SOURCE RECORDS:
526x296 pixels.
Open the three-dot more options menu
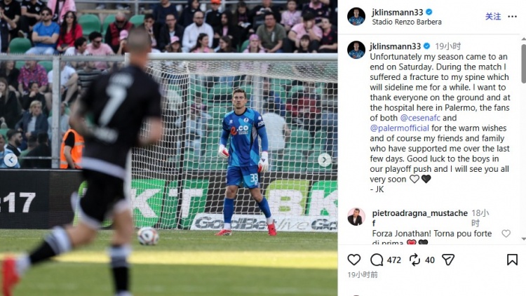(512, 16)
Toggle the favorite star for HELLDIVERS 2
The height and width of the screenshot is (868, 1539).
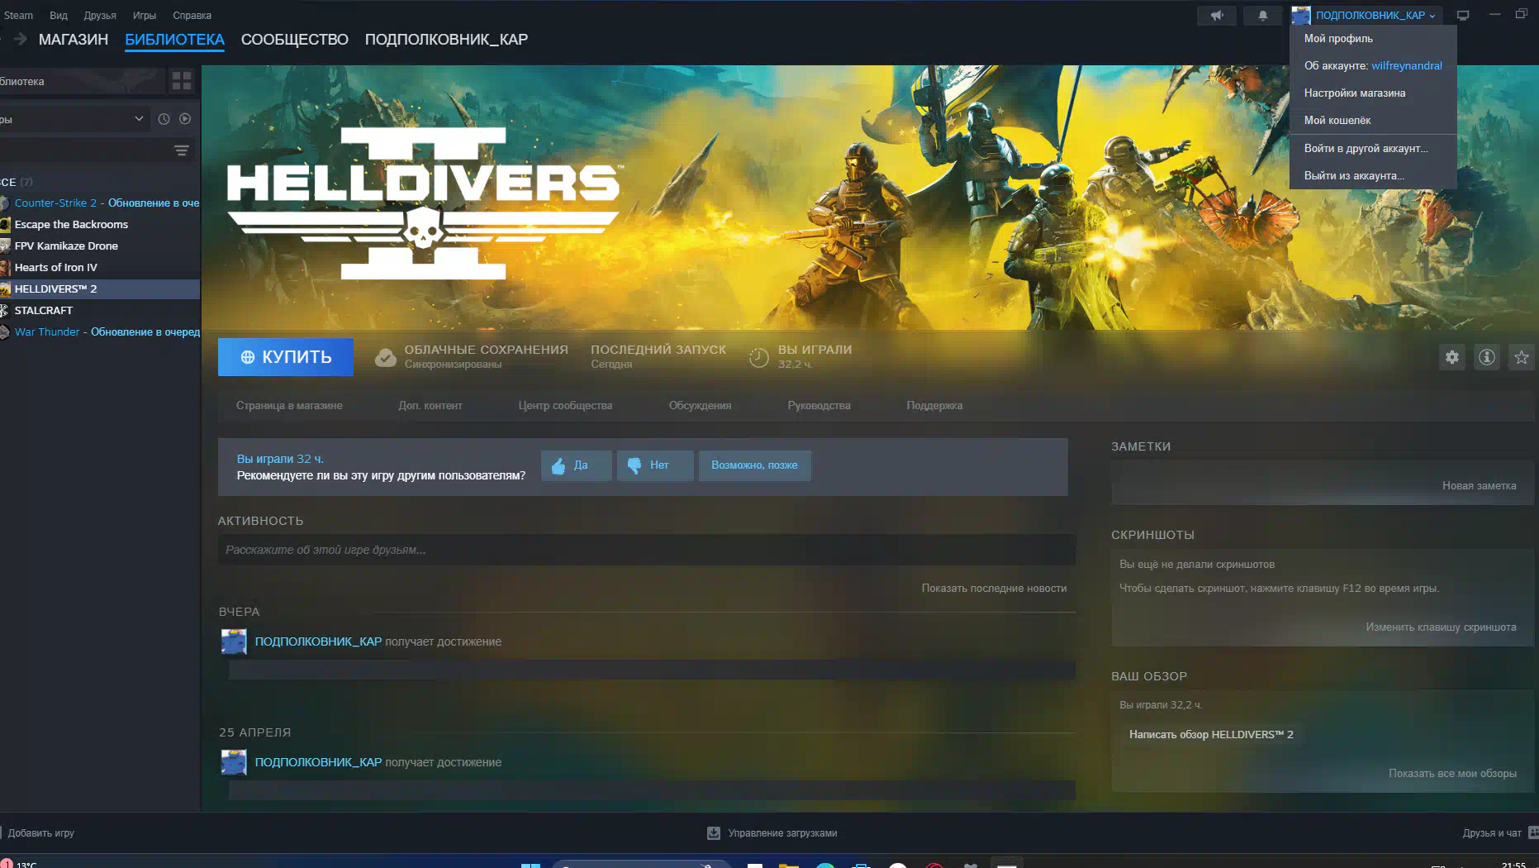pos(1521,357)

EXERCISE GOAL:
Copy every record exactly; no pictures.

OUTPUT FOR THIS EXERCISE:
526x296 pixels.
Open the three-dot more options menu
(512, 16)
Toggle the favorite star for HELLDIVERS 2
The height and width of the screenshot is (868, 1539).
pos(1521,357)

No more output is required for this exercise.